Three major Hakka song types – Laoshange, Shangezi and
Pingban – are rooted in emotional expression and field work accompaniment. These song types typically include particular melodic frames and pseudo-word ornamentation, and assume particular musical forms. During the Japanese colonial era, Hakka tunes were criticized heavily for their folk style, however, in recent decades, local communities have gradually promoted greater freedom and gracefulness in lyrical choice and content, leading to the creation of unique songs with aesthetics that differ from traditional Hakka mountain tunes. Since the 1960s, singing competitions featuring Hakka mountain songs have been held in northern Taiwan: the largest and most lasting of these occurs in Zhu-Dong. Drawing the attention of Hakka public media and musical students, the lyrical content of Hakka mountain songs have been reinvented in diverse ways, yet continue to exemplify Laoshange, Shangezi and Pingban musical aesthetics.
During a 2014-2015 field study, I examined the melodies, rhythms, and texts of 117 mountain songs during the Zhu-Dong song competitions. The Laoshange tunes have been transformed from free-styling songs of struggle, while the Shangezi take up a story-telling format with a stable tempo and clear articulation. Pingban songs speak to the common experience of ancestral reminiscence, employing such slang as “revisiting old roads,” in an attempt to articulate traditional tunes in forms more commonly associated with modern Hakka ethnomusicology.

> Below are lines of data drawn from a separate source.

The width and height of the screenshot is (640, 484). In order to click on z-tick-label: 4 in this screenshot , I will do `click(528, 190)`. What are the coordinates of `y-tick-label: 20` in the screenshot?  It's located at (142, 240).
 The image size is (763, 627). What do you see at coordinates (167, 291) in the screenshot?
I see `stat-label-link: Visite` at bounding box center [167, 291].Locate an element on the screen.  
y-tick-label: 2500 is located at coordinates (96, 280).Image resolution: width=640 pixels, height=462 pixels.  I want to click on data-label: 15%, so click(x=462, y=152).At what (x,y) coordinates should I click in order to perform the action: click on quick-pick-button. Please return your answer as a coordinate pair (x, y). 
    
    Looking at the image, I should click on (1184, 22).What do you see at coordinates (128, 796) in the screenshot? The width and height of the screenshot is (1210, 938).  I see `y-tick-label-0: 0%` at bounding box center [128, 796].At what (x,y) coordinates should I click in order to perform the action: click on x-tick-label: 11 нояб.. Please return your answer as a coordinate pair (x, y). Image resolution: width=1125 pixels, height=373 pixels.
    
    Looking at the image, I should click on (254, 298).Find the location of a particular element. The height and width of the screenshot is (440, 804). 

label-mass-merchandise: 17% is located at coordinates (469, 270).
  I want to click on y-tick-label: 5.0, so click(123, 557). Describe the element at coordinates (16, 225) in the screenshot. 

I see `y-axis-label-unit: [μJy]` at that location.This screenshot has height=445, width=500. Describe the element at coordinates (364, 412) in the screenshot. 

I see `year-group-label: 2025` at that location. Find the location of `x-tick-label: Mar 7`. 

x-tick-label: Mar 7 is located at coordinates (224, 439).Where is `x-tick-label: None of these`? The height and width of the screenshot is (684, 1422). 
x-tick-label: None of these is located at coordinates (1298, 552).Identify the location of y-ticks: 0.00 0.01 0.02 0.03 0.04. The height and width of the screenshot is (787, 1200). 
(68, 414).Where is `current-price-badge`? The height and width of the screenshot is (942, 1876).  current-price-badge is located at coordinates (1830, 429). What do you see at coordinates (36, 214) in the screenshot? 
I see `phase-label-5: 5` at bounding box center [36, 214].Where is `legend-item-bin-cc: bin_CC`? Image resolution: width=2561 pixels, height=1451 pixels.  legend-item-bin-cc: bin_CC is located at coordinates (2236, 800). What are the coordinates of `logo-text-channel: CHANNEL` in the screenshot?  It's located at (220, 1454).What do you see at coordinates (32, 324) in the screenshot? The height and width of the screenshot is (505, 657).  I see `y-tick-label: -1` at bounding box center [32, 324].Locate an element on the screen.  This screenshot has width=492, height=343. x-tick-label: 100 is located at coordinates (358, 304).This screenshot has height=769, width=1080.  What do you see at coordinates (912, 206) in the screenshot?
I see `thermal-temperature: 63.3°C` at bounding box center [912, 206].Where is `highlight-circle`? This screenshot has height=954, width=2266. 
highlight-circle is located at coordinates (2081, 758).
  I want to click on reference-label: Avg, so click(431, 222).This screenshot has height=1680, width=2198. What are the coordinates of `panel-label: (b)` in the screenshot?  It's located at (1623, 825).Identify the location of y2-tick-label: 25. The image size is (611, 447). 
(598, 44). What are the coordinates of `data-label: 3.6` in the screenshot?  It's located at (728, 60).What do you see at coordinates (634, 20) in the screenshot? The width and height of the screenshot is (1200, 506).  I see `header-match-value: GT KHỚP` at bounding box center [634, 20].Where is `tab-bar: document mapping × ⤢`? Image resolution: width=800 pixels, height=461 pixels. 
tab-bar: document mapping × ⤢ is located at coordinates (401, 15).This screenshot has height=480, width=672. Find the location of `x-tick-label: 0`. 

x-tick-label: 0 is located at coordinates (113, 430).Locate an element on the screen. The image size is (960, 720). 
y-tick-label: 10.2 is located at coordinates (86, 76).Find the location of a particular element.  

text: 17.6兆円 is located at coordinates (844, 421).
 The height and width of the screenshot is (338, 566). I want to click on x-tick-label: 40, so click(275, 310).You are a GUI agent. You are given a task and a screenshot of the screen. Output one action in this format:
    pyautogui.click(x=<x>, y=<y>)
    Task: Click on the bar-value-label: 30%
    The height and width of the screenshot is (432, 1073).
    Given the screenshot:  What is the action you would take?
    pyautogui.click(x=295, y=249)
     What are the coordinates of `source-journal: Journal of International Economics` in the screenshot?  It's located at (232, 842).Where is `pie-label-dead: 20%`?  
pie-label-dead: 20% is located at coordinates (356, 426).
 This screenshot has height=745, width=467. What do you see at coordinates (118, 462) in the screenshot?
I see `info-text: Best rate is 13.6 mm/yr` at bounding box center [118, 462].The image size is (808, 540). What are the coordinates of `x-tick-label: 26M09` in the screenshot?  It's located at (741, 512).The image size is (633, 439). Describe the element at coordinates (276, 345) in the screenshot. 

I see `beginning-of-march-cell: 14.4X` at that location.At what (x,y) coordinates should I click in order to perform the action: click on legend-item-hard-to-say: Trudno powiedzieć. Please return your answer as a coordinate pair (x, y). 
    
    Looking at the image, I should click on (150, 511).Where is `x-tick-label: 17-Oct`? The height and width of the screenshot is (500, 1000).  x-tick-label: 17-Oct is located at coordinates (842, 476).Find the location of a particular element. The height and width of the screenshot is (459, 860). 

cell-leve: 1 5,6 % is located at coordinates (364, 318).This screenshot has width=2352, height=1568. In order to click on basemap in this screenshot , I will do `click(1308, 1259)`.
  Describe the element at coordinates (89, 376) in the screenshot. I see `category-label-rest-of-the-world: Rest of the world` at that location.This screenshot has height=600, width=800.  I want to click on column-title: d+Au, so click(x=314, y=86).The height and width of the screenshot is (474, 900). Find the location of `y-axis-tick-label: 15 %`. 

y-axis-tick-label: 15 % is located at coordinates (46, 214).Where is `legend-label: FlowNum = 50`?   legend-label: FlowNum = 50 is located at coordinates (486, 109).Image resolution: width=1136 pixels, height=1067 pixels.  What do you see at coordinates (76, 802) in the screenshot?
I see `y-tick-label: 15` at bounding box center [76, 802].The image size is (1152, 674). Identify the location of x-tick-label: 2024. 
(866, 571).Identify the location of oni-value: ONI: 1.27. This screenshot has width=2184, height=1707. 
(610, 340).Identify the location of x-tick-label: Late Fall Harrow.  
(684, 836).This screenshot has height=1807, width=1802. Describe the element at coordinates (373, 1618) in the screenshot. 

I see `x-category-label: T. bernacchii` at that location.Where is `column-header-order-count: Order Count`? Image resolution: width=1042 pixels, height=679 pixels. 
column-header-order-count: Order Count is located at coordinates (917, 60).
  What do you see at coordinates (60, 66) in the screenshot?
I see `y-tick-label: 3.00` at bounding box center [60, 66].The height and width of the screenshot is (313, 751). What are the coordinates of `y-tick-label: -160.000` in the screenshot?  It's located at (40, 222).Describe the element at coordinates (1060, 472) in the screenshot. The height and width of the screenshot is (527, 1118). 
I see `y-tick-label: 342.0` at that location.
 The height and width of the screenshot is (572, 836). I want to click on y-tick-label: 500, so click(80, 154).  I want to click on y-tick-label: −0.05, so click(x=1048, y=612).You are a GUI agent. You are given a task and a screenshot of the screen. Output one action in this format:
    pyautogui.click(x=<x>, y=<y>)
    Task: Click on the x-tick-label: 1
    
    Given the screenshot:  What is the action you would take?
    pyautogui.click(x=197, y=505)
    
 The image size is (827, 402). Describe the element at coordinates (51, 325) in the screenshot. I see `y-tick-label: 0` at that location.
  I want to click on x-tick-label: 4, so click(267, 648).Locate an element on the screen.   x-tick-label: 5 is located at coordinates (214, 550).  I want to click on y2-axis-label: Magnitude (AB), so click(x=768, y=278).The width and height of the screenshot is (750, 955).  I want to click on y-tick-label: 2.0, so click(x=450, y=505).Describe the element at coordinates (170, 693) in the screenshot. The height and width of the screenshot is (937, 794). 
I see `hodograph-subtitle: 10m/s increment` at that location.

In contemporary Hakka popular music, traditional tunes have been revitalized, and the creativity of a new generation, more familiar with urban life suddenly became a public concern. In an example of aesthetic continuum, participants old and young continue to shape their self-representational lyrics by publicly sharing theirs stories and memories. In the last decade, the three Hakka song types have offered compelling interactive frameworks for sharing experiences. To summarize, traditional Hakka songs, and more recent popular songs, have thoroughly appropriated and adapted the major song types so as to give voice to the modern movement of New Hakka peoples.